2024-02-12 Thread Jaroslaw Rafa via mailop
Dnia 12.02.2024 o godz. 14:47:41 Sebastian Nielsen via mailop pisze:
> When you pass traffic on layer 7, you are the de facto recipient of the
> traffic, and when you then “resend” that received traffic somewhere else
> than its actually destined, you become responsible.  That’s why a reverse
> proxy operator becomes responsibility for content he “host”, even if that
> is just forwarded requests to a third-party.

Don't think in terms of network layers. Think at one level above the network
layers :), on the level of conceptual integrity and flow of the
communication as a whole.

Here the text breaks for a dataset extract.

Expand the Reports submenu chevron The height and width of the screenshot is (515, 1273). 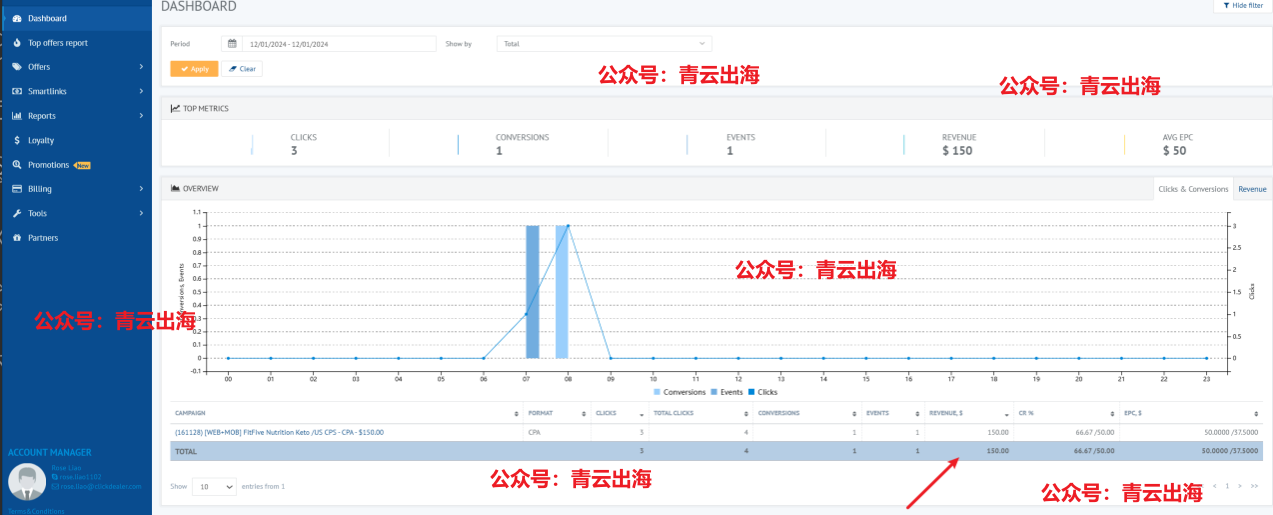click(141, 116)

We may call it a philosophy of communication.

We have four parts to any communication: both parties that are
communicating, communication channel (which may include proxies, forwarders
etc. - it's not important at philosophical level) and the message itself.

The communication is integral and true if both parties know who are they
communicating with (ie. none of the parties is mis-represented) and the
contents of the message is not altered.

If you are hiding the original IP that is behind a proxy, you are
mis-representing one of the parties, so you are modifying the communication.
(BTW. As far as I remember from setting up Squid, it adds the
"X-Forwarded-For:" header by default, you don't need to configure anything
special. So it's not true that "all proxies are anonymous by default".)

Similarly in reverse proxy case you are mis-representing one of the parties,
because you are posing as someone else. You make the message apparently
come from your domain, while in fact it comes from another source. You are
pretending you host the contents, even if you actually don't host it.

Which you shouldn't be doing, because you are just a part of a communication
channel. And it doesn't matter if you do it on layer 7 or on lower layers.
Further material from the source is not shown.